47. Aphex Twin: Shottkey 7th Path (1992)

Another gloriously singular Aphex piece, Shottkey 7th Path sounds like a half-remembered theory from a science lesson. But this is not cerebral or nerdy music here. Instead, what we get is a haunting mix of tribal drum beats and icy blasts of melancholy electronica. Listen.

46. Aphex Twin: Icct Hedral (1995)

I thought this would be in my top ten when I started this enterprise. The track was Beethoven, modernist minimalism and Warp Records all rolled into one as far as I was concerned as a sullen, lonely teenager. And that low, rumbling crunch in the background of the track almost killed me. Unimpeachable brilliance - although long since played to death in my household. Listen.

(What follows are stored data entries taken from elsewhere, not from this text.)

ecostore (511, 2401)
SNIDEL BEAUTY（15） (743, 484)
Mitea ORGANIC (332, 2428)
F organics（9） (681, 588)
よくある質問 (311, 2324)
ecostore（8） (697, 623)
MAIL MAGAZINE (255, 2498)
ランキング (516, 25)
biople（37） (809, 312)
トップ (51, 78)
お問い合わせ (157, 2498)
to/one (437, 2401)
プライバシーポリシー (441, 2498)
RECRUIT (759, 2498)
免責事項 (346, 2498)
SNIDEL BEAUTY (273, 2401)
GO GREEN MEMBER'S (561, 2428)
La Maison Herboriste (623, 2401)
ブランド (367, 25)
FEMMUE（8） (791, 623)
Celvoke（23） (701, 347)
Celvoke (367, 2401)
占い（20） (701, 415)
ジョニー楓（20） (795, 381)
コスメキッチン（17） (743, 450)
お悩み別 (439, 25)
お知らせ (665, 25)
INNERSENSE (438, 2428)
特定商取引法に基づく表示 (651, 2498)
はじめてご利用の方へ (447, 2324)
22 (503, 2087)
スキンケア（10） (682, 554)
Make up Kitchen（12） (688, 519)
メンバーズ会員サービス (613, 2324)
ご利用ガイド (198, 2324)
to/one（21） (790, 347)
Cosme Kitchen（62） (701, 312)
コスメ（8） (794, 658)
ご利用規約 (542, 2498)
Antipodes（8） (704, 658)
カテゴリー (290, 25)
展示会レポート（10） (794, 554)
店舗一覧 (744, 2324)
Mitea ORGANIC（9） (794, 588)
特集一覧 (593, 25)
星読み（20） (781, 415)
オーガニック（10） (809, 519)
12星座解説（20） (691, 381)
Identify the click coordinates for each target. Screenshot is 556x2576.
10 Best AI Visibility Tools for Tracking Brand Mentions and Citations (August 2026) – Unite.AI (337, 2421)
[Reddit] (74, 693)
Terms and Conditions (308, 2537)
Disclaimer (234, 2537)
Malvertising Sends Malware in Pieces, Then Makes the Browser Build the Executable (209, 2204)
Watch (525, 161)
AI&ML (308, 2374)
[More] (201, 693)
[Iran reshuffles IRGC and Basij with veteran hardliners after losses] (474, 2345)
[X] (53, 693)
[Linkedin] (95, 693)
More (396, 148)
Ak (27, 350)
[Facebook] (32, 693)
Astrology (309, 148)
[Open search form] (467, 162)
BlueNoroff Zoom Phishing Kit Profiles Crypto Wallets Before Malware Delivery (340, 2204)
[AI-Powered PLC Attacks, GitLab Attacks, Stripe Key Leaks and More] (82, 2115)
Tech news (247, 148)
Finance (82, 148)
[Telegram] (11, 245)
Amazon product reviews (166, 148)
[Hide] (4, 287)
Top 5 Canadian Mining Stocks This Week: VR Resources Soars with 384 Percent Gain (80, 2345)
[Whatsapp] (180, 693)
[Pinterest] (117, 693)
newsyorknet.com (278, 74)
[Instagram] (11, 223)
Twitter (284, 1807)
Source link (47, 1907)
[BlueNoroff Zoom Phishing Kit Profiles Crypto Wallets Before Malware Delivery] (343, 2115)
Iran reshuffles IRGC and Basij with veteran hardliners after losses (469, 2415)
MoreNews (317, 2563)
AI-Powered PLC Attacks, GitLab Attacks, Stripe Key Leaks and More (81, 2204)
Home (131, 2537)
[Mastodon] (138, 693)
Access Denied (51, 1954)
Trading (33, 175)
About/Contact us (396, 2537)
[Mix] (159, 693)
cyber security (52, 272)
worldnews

45. Aphex Twin: Mt Saint Michel + Saint Michaels Mount (2001)

Manic, frantic percussion, bpms ratcheted up to 11, and sad, breathless vocals washing over hazy, woozy refrains - this is Drukqs at its most energetic and liberating. Listen.

44. Aphex Twin: Ventolin (Wheeze Mix) (1995)

This turns the original's crunching, guttural blasts into something at once more melodic and more devastatingly deep and intense. Listen.

43. Aphex Twin: Acrid Avid Jam Shred (1995)

The track that kicks things off on one of Aphex's very best records and, indeed, one of Warp's very best releases. Set the tone for what followed on the LP with its mix of home-made, trip-hop-like beats and gentle, melancholic melodies. Listen.

42. Seefeel: Time To Find Me (AFX Fast Mix) (1993)

One of James' very finest remixes - a work that blew me away when I stumbled across it in a charity shop many years ago. One of his dreamiest records, it's always felt like an inspiration in some way for the dream-like records that Boards of Canada put out officially a few years later. Listen.

41. AFX: Laricheard (2005)

A beautiful anomaly among the squelches and groans of the Analord series, this springs out like a long-lost house tune from the late 1980s. A mix of Mr Fingers beats and bass and low-key melodic Aphex despondency. Listen.